# Marcum Showdown 5.6 Flasher



## Shorefishin (Mar 27, 2009)

After every season I look for manufacturer sales on items I want....or need as I tell my wife. As many have said they won't go fishing with out their vex. I have been borrowing one and now am hooked. I want to know if anyone has used the new Showdown 5.6. It interests me because I fish in shallow water about 10 ft, the dual beam can go 20 degree cone at 20 feet allowing a wider zoomed angle. From what I have researched to get that with vex I would need to spend about $150 more. I also like the verticle display readout and one button zoom to the bottom....all in all these are great features, but without first hand experiences its tough to make this big decision. Help!


----------



## Perchy101 (Apr 14, 2004)

I fish with a guy who had one last year... Did okay with it... Ran into him on Buckeye this year and he purchased a vex over the summer....

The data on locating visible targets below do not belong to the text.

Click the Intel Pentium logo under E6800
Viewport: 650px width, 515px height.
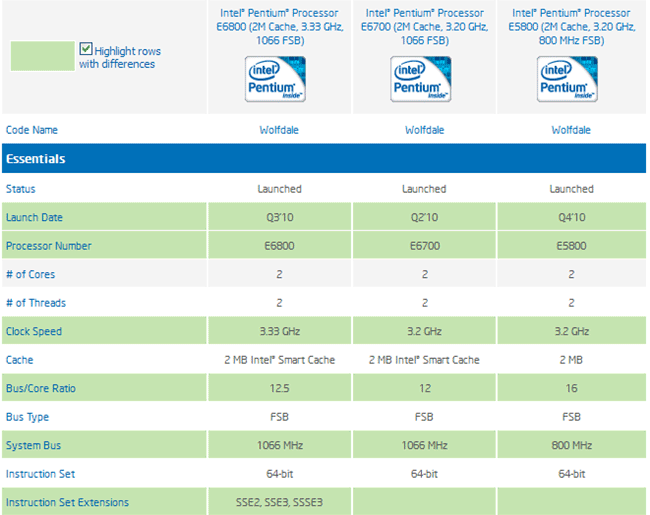click(277, 80)
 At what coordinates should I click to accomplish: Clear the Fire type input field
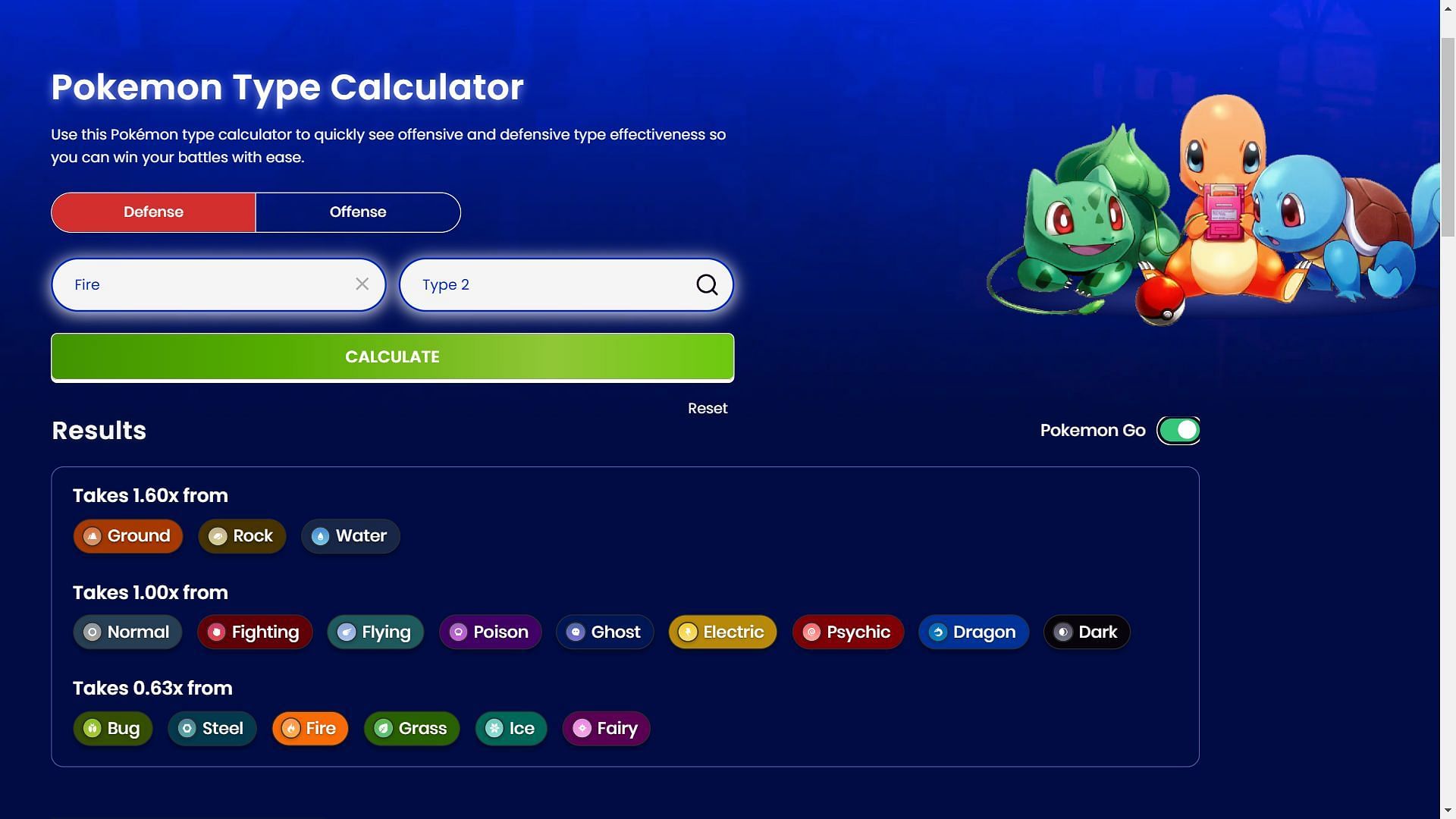(362, 284)
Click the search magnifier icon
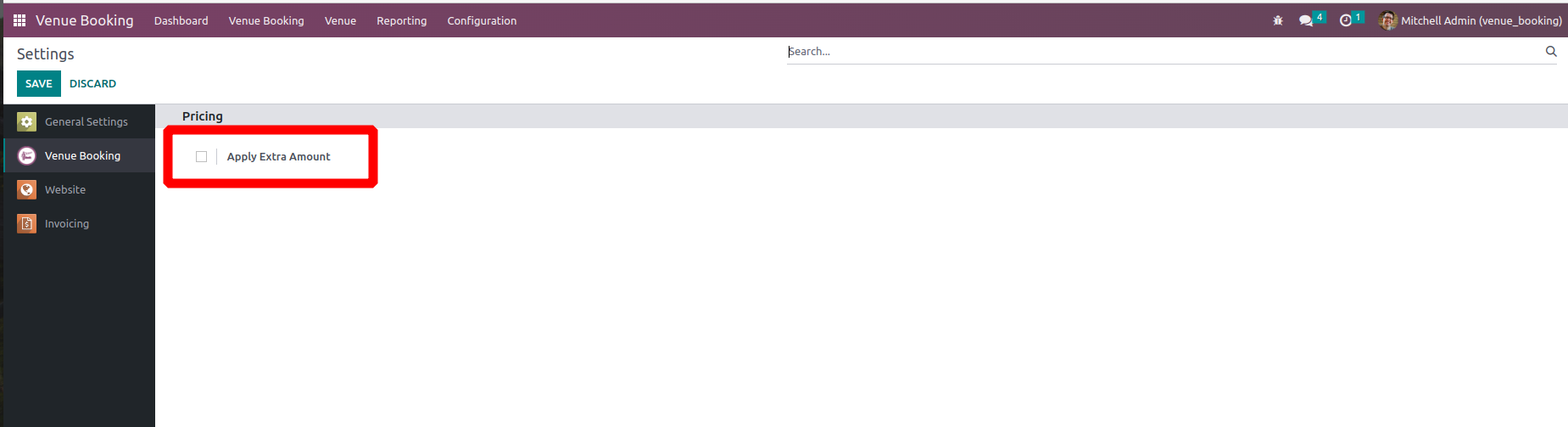Screen dimensions: 1568x427 tap(1551, 51)
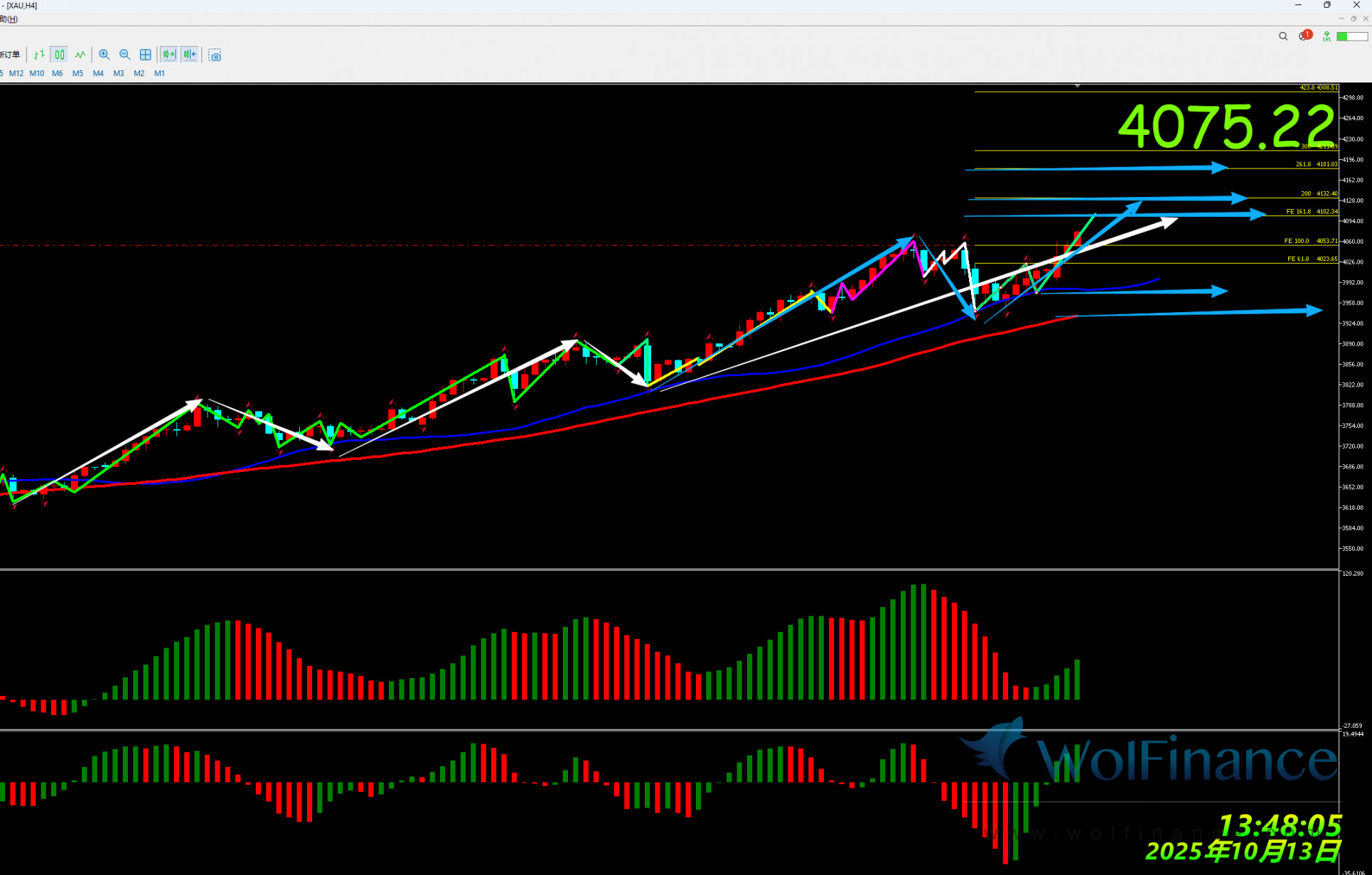Open account icon with notification badge

point(1304,36)
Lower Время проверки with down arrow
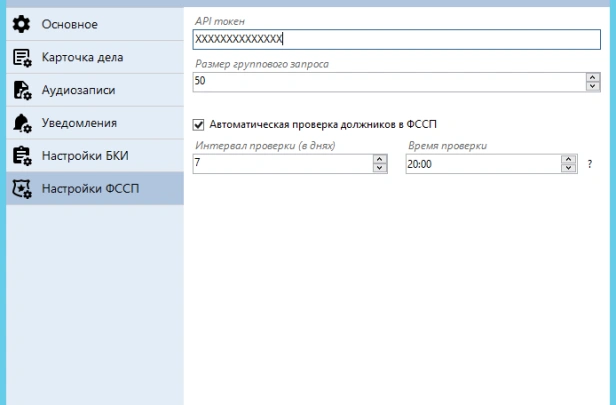 (569, 168)
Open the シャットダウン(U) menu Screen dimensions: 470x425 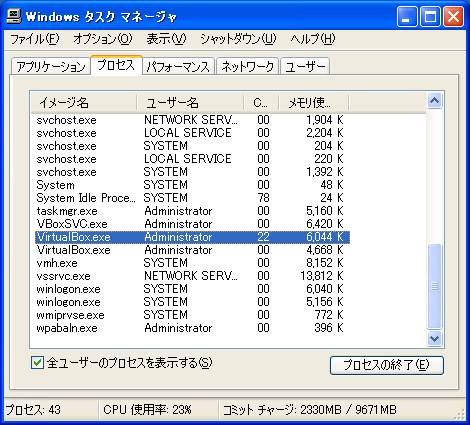(x=238, y=39)
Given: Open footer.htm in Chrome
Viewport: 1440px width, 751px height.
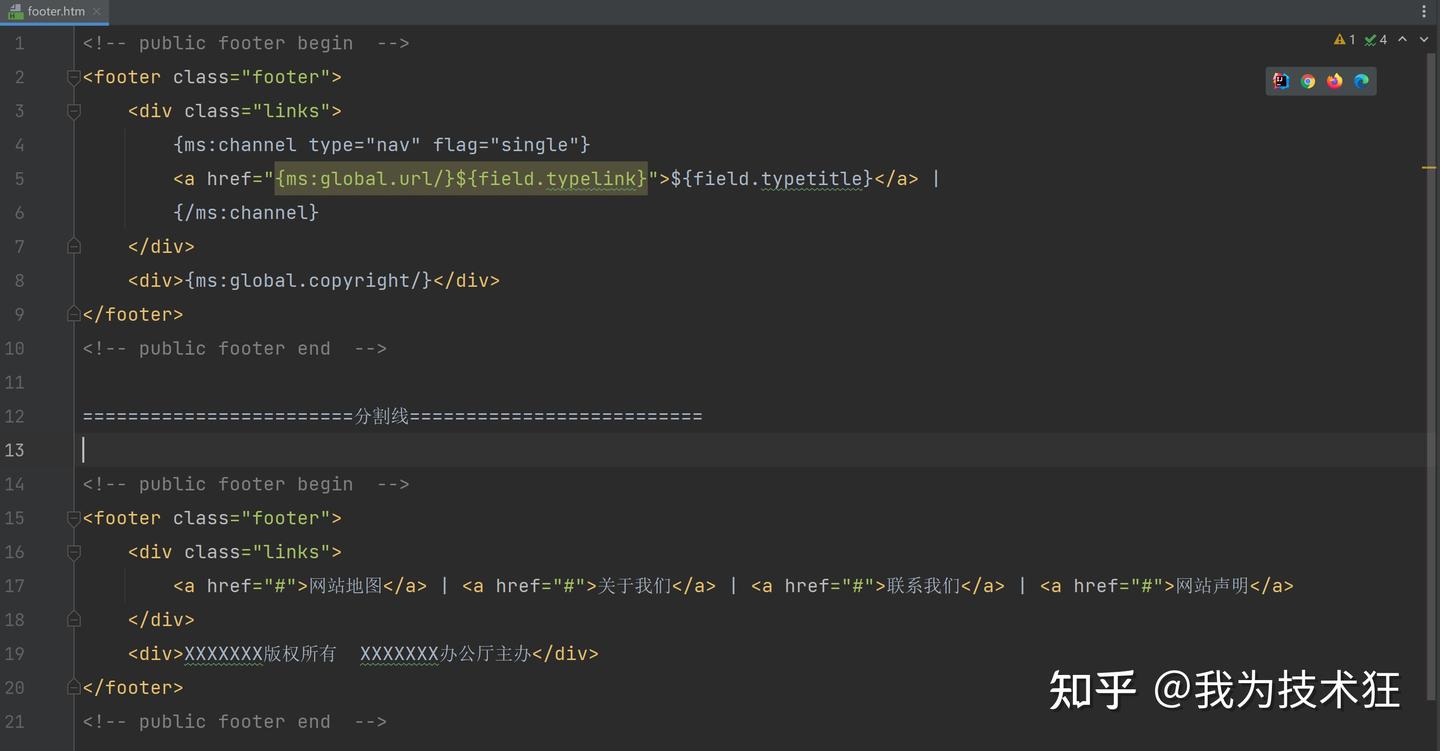Looking at the screenshot, I should (1308, 81).
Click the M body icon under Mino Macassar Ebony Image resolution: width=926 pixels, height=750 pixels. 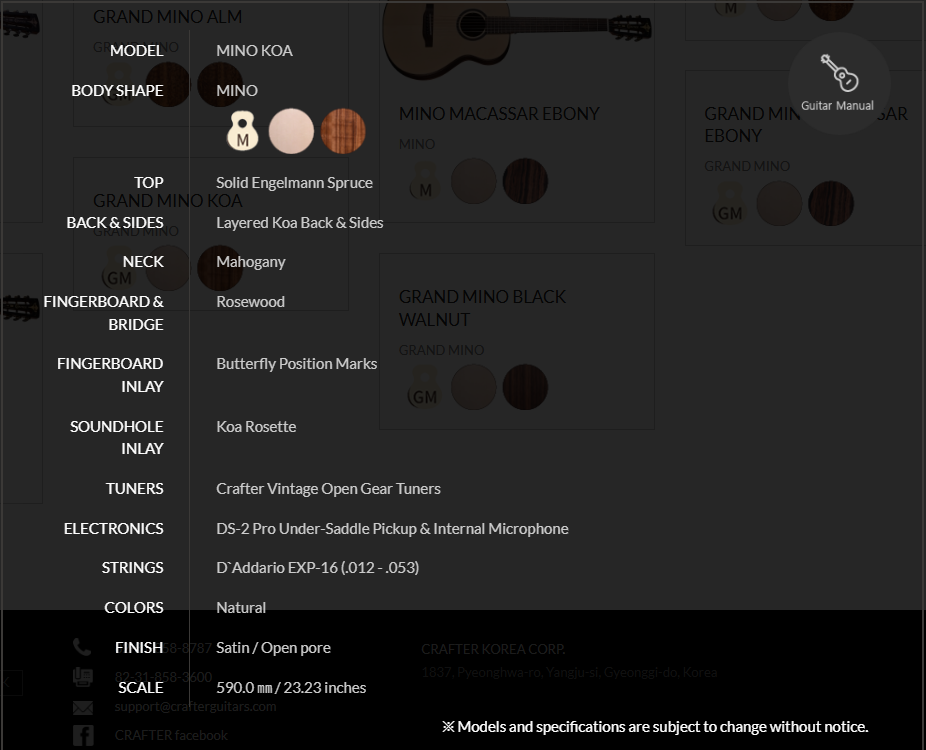point(424,181)
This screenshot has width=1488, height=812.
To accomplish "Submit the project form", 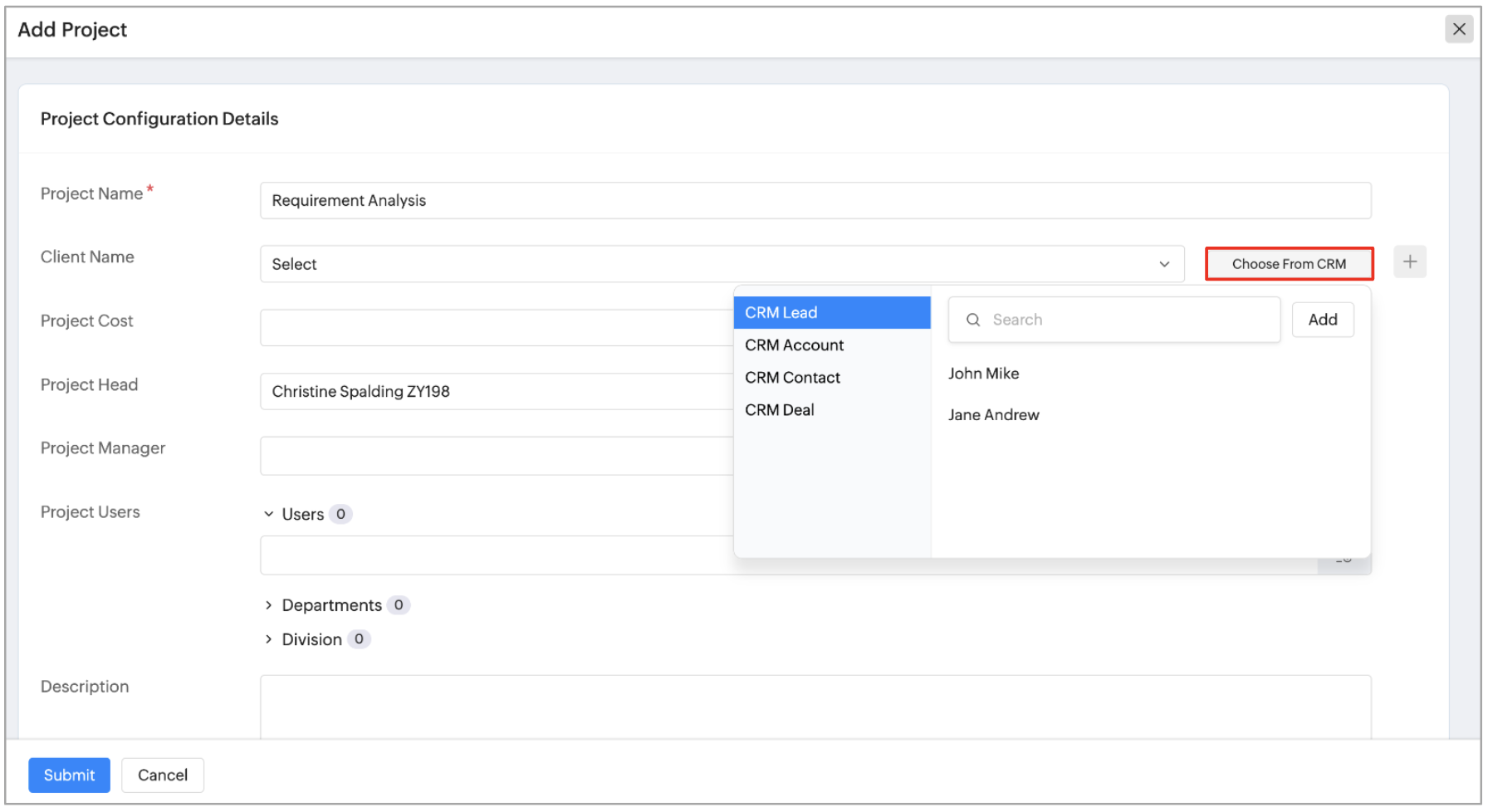I will coord(69,775).
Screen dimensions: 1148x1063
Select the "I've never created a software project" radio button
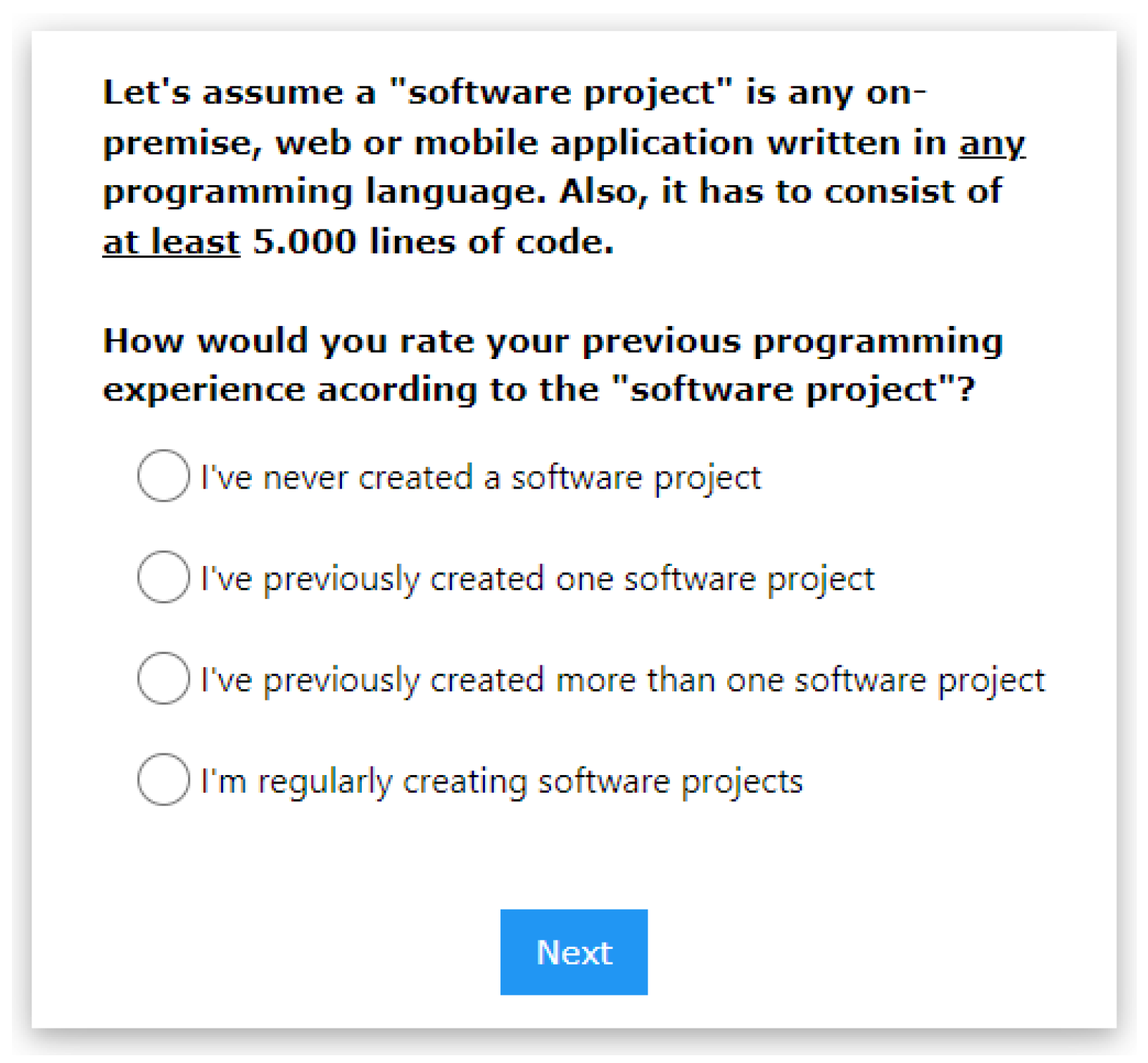coord(163,476)
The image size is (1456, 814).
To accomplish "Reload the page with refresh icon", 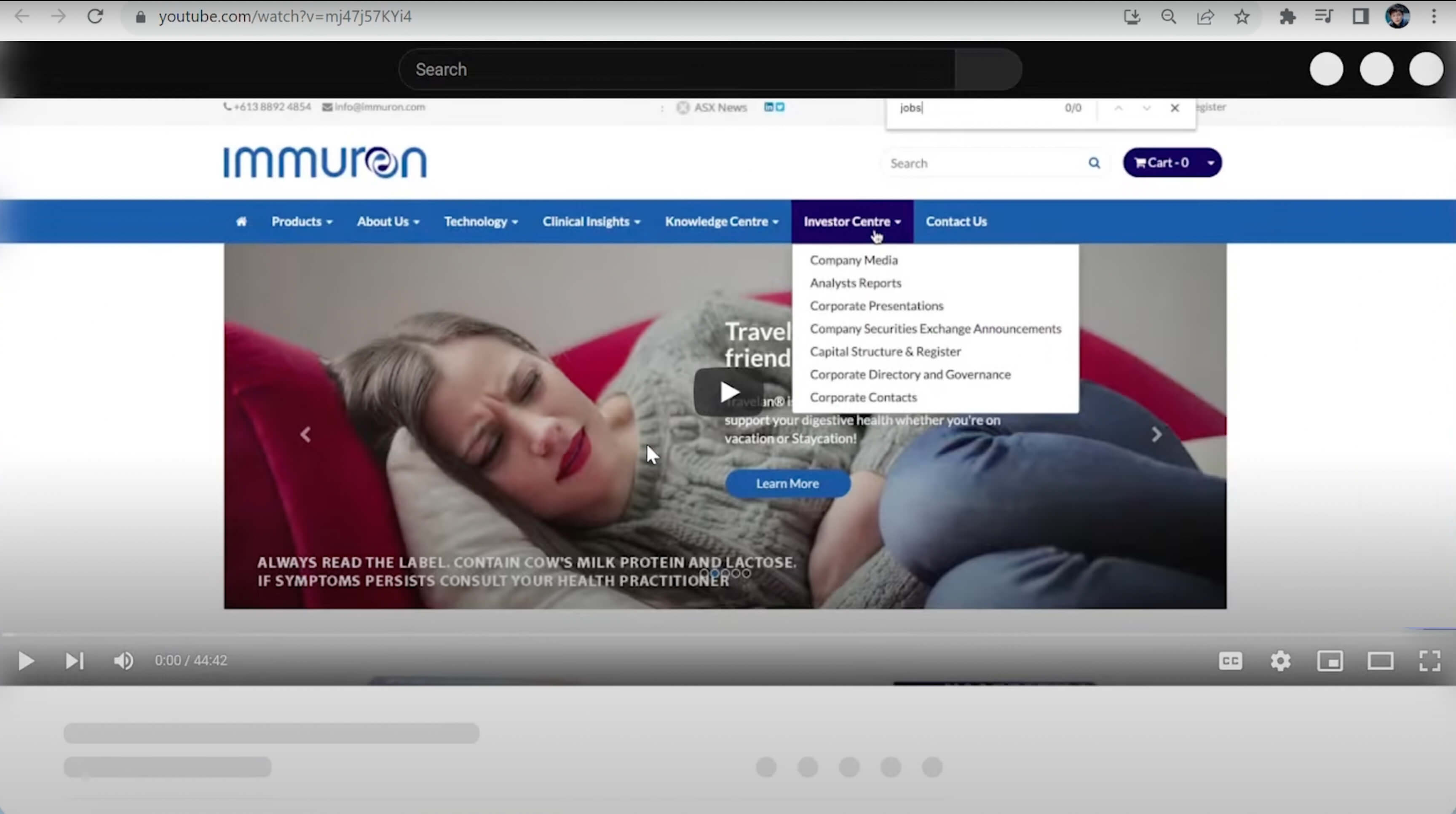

Never used it, or really even saw it run... I just know after 1 season he sold his and got a vex.


----------



## just perchy (Jan 16, 2005)

just bought one 2 weeks ago, was recommended by a friend who has one, and said he can't icefish without it. i asked how it compared to the vexilar, he said he's used both and prefers the showdown. he also said a number of his icefishing buddies have used his, liked it so well that they purchased their own, and put their vexes on ebay. i can only say i've used mine 4 times, love the ease of use, and got a personal best 5 lb. walleye through the ice sunday.


----------



## iceberg (Dec 27, 2004)

i have a showdown and love it! i like it so much i sent mine in for the 5.6 update. i bought a showdown because all the spinning colors on the vex give me a headache staring at them all day. plus i only have to charge my battery every 3-4 times out instead of everytime out.


----------



## thebige22 (Oct 26, 2007)

I have the Showdown and am very happy with mine. I like it because it does not have the flashing colors and the loud humming sound that the older flashers have. I have found that I almost always use the "ice" mode which is for very cold temperatures otherwise the lcd displays seems to lag the action in the water.

TheBigE22


----------



## Shorefishin (Mar 27, 2009)

Thanks for the info you all had. The more I hear about this I might just pull the trigger. I have been watching InFisherman TV Ice Shows on the Sportmans Channel and all have been raving about it. (I know they are paid to do so, but doubt they would support a crappy product) I forgot that they were so quiet.....thats really nice. Will let you know when....


----------



## redneckcgil29 (Jan 22, 2010)

Check out thier site and look at them on youtube..... If had to buy any electronic it would be the showdown hands down


----------



## c. j. stone (Sep 24, 2006)

If it's good enough for Doug Stange, it's plenty good enough for us humble fishing neophytes!


----------



## Shorefishin (Mar 27, 2009)

c. j. stone said:


> If it's good enough for Doug Stange, it's plenty good enough for us humble fishing neophytes!


My thoughts exactly


----------